Photo: Doug Schwarz
Doug Schwarz had a beautiful moment a couple years ago, lying underneath the starlight after an impromptu birthday party and concert on the quiet, wide-open spaces offered by one of his family’s farms. It didn’t take long before he wanted to share that feeling with everyone else.
Schwarzstock has evolved from a friends-of-friends affair to a full-fledged countryside music festival. Now in its fourth incarnation, the fest showcases some of the biggest names in Oklahoma music over two days on a plot of land just outside of El Reno.
“We wanted to take it from this fun little field party and really make it something a little more serious,” Schwarz said. “The first time, it was just a small party. The second time, it was word of mouth. Last time, we took it a bit more seriously, and now it’s a real festival. It’s gone from being involved with the bands to bringing the entire city in.”
Schwarz is best known for his work behind the camera, snapping press shots for many of the bands on the Schwarzstock bill and devoutly documenting the Oklahoma music scene with his concert photography over the past few years.
But this gives him the opportunity to not only chronicle the local culture scene he so admires but add something to it, something different.
There are a fair amount of music festivals that have popped up across the state, but Schwarz likes to think of his as providing an experience you can’t find anywhere else. Schwarzstock encourages concertgoers to pitch a tent and set up camp on the grounds overnight, mimicking the environment of Bonnaroo or Wakarusa but with a Sooner State focus.
And out there in the middle of the country with little noise other than the chatter of friends, the bands on the stage, the night sky unhindered by the lights of the city, it’s a special thing.
“It’s like hanging out with your friends on this bigger, community scale,” Schwarz said. “There’s something kind of pure about it. At the core of it, there’s 400 to 500 people hanging out who all really know each other, and we want to bring more people in on that feeling.”

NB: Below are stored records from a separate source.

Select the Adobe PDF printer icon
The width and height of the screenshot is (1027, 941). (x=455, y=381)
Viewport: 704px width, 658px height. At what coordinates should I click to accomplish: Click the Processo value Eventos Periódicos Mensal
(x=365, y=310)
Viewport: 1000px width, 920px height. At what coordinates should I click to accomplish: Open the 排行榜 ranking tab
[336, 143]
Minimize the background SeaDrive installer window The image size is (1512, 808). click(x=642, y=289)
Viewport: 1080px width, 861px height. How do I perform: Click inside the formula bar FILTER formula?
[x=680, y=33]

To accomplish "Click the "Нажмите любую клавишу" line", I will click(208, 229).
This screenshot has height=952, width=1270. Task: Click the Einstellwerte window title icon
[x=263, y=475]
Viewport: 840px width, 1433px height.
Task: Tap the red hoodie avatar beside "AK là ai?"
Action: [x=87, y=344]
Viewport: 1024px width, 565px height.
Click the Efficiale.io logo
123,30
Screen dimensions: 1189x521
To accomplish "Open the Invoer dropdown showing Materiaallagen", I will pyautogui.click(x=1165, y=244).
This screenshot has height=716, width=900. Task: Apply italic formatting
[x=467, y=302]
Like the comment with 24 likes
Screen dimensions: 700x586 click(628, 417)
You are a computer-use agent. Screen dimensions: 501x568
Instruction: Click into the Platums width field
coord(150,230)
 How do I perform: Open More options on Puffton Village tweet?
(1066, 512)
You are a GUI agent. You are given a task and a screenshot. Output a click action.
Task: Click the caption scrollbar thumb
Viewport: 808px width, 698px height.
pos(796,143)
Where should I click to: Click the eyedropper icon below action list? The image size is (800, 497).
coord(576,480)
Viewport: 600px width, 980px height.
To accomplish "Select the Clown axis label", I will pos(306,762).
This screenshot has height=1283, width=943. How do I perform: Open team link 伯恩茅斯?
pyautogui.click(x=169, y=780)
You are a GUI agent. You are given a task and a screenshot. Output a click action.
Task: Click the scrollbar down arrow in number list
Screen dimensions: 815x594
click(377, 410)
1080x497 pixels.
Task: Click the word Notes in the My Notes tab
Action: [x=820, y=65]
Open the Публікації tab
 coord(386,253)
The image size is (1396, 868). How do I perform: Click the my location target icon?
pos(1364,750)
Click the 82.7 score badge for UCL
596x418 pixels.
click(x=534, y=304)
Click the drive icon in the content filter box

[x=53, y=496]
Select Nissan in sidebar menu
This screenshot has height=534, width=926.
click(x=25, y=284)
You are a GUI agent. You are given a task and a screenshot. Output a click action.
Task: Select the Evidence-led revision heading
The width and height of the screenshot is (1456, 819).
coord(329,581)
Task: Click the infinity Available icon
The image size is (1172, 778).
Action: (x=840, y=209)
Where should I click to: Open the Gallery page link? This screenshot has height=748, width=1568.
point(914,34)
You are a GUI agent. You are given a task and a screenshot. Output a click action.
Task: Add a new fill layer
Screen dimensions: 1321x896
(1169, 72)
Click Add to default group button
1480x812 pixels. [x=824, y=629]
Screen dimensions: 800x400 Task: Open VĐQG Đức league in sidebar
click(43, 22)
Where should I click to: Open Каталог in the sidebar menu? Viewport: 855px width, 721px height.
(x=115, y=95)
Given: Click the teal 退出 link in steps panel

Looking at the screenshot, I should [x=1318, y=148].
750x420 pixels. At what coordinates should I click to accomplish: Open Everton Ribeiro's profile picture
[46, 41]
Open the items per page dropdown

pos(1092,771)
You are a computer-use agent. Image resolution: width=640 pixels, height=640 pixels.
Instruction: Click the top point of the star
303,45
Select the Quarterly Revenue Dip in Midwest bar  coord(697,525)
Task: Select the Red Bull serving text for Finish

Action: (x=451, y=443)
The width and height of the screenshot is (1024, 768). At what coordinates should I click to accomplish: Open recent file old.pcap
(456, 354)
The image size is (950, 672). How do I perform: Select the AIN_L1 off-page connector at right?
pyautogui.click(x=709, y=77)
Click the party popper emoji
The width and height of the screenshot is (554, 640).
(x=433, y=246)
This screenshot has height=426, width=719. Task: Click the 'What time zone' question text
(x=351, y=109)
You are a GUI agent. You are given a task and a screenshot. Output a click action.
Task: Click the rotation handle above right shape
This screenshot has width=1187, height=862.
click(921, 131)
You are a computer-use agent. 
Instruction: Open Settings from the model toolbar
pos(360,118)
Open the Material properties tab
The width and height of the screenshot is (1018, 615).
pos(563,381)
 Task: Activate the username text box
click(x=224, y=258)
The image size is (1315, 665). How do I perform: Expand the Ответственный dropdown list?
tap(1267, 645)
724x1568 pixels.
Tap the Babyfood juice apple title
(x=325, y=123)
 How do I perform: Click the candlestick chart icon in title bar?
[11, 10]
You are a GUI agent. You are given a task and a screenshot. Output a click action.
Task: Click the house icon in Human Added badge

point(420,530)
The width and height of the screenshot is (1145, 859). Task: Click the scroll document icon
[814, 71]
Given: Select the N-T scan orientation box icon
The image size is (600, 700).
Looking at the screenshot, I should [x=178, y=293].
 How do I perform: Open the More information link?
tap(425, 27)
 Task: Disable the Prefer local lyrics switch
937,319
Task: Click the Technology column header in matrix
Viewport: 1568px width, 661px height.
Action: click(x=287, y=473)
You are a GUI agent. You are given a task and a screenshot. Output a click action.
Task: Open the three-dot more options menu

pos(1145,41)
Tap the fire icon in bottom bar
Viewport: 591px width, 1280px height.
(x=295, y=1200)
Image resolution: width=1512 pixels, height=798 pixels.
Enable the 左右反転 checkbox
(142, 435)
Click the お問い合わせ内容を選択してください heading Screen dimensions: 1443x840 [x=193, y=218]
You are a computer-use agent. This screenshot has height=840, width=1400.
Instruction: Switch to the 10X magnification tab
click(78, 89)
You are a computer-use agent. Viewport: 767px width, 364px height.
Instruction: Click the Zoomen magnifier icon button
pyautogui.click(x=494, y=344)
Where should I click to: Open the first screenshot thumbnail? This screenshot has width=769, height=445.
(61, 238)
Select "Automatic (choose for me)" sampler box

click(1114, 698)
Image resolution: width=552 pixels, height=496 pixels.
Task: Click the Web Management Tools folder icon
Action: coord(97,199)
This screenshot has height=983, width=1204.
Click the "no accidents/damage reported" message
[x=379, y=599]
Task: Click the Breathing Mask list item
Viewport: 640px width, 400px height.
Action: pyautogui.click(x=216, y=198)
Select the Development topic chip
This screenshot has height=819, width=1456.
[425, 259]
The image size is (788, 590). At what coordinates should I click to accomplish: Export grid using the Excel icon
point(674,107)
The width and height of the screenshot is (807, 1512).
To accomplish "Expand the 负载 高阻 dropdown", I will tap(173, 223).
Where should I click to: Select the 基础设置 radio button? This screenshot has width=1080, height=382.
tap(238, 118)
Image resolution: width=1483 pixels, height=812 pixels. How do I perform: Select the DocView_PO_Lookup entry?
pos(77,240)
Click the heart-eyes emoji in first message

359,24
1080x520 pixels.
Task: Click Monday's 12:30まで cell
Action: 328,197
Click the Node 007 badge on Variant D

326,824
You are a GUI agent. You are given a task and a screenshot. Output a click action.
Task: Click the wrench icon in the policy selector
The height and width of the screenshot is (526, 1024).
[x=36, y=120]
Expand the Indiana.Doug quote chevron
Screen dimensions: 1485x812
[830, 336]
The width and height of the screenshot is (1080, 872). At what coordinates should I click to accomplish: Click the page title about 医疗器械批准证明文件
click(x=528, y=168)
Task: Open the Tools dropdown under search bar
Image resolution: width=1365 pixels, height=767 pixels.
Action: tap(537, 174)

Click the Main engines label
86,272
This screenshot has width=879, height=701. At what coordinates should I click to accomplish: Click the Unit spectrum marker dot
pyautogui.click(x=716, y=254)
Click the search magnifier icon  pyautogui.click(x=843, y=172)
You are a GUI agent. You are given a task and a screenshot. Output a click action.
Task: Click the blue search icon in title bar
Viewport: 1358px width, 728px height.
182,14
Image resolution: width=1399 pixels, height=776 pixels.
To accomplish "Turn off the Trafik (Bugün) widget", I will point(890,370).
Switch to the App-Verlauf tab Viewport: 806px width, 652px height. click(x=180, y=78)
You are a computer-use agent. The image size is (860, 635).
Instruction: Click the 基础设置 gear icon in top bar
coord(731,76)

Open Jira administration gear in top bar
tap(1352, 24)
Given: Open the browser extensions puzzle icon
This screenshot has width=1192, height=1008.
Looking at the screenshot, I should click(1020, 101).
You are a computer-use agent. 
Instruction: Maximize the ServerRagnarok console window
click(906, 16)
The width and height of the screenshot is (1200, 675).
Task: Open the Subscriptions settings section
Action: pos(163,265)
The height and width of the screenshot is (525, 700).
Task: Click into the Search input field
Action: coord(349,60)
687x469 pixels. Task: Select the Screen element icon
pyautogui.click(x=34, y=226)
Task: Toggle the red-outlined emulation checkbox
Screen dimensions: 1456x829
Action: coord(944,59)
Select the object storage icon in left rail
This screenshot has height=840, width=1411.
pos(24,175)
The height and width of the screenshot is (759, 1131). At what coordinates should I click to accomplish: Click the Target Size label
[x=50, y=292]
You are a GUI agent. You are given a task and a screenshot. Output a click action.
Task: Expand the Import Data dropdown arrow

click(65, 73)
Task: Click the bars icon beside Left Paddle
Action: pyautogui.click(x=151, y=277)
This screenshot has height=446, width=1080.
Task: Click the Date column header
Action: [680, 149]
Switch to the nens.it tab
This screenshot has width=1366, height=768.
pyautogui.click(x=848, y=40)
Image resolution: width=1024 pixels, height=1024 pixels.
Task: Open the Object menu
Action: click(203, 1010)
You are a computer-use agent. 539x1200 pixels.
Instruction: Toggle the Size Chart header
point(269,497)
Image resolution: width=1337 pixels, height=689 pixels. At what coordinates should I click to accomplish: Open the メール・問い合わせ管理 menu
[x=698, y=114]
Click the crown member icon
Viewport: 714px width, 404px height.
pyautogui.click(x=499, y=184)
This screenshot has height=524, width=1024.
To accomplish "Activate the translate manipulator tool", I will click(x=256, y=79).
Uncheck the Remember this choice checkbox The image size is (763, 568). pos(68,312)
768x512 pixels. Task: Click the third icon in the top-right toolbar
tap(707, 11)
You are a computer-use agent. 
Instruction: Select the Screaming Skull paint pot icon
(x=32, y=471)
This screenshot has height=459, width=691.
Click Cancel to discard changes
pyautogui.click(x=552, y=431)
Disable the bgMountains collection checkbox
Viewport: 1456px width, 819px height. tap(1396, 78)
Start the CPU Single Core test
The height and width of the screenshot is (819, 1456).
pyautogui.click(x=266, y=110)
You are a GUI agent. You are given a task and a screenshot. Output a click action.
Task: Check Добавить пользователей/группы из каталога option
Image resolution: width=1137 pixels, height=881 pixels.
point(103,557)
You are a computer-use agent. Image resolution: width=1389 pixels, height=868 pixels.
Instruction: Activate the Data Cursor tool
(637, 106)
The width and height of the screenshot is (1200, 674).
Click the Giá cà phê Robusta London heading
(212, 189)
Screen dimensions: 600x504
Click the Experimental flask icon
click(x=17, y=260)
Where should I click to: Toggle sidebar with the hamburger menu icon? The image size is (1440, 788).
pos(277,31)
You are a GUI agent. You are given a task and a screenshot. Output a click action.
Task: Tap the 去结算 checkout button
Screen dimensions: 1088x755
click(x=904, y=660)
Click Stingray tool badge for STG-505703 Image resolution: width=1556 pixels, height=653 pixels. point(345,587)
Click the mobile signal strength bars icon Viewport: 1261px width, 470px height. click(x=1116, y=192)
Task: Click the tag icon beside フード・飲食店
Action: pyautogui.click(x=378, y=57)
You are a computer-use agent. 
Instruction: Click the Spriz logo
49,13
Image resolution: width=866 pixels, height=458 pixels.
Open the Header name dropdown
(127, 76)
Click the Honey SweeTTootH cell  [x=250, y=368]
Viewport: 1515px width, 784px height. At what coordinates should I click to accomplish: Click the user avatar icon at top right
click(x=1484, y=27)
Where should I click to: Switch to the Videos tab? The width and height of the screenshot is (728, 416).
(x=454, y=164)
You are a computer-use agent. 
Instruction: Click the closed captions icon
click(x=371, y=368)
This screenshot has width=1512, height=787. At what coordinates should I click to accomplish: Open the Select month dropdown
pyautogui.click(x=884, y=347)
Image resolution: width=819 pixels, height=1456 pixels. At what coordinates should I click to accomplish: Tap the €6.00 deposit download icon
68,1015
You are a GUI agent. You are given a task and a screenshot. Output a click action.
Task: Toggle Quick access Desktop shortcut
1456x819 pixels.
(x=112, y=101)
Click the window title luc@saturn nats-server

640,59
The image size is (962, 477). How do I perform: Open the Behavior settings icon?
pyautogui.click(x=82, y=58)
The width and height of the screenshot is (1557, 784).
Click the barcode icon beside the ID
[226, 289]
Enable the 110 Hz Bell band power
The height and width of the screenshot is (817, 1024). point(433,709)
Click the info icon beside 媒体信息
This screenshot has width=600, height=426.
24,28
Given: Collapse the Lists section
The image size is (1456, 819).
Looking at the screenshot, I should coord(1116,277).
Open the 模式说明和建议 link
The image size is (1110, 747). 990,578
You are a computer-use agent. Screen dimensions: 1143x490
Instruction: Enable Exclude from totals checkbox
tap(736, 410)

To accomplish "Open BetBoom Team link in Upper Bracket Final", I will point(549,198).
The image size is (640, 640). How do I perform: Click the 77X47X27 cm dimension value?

Added to a bigger bill, bigger production and bigger grounds, Schwarzstock is now expanding its programming, adding more standup comedy sets, vendors, food trucks and volleyball courts, even potentially bringing fishing and astronomy group-led stargazing into the fold as well.
Even on the eve of the festival, Schwarz’s mind is already churning and he’s pondering how to make the next festival better while potentially populating the time between festivals with other Schwarzstock undertakings, shows or otherwise.
“I look back at it all, and it’s really something,” Schwarz said. “Hundreds of people have made this happen, and that’s incredibly humbling to have so many volunteers to help put your dream together.”